Why You Need a $1B Fund To Do Series A | SpaceX at $2TRN & Data Centers in Space | Groq's $20BN Deal
Jason Lemkin and Rory O’Driscoll argue Claude is winning enterprise AI lock-in while VC math is broken for Series A at current round sizes.
- RAMP data shows Anthropic captured 73% of new AI spending in early 2026, up from 50/50 with OpenAI just 10 weeks prior.
- Lemkin argues enterprise lock-in is happening now: teams that dialed in Claude-based agents won’t switch even if token costs drop, because QA and retraining costs are too high.
- SpaceX fab announcement: plan to build ~70% of TSMC’s volume capacity near the Gigafactory for ~$25B capex, 80% of output going to SpaceX data centers; O’Driscoll is skeptical the $400B valuation bump is justified by an announcement alone.
- Jeff Bezos is raising a $100B fund to acquire and AI-transform manufacturing companies across semiconductors, space, and defense, touring Middle East and Singapore sovereign wealth funds.
- Groq’s $20B deal to Nvidia framed as acqui-hire; Figma flagged as a warning sign because it is not meaningfully charging for its AI products — Lemkin’s test: if you can’t charge for AI, you’re not an AI company.

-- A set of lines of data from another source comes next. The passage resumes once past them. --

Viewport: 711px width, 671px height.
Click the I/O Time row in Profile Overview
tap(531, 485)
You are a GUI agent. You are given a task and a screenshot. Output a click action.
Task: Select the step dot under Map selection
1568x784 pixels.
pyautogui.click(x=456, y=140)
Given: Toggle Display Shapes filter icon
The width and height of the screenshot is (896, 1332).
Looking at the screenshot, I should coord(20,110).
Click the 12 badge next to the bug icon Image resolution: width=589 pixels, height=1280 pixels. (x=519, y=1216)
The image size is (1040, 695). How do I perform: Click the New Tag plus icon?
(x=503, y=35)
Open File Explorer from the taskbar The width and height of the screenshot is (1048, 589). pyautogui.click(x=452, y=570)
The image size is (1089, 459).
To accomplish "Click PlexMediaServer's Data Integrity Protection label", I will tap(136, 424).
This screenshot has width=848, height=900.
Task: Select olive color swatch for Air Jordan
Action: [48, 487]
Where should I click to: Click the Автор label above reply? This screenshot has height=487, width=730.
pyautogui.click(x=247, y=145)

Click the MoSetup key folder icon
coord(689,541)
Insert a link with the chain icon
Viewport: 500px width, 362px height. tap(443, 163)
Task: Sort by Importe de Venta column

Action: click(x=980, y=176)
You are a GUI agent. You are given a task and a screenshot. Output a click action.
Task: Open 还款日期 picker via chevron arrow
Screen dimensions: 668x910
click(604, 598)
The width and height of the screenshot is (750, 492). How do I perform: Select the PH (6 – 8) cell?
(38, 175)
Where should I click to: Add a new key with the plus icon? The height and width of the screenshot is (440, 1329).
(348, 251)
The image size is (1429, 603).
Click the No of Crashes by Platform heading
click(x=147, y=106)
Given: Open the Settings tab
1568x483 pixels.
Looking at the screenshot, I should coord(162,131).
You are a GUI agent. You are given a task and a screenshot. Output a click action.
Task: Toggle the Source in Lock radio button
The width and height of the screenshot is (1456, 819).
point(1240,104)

- Lemkin’s rule for legacy software: ARPO must be 50% higher than pre-AI baseline to count as genuine AI monetization; Notion appears to pass, most public SaaS does not.
- Series A fund math is broken: rounds are now $30-40M, requiring $25-30M checks; to lead 20 deals with 50% reserves you need ~$1B minimum, making sub-$1B early funds structurally marginal.
- Unicorn-to-acquirer ratio is at a career low — hyperscalers won’t buy 100 app-layer companies, PE is largely absent, and late-stage AI apps are priced above what prior-generation strategics can afford, making IPO the only real exit path.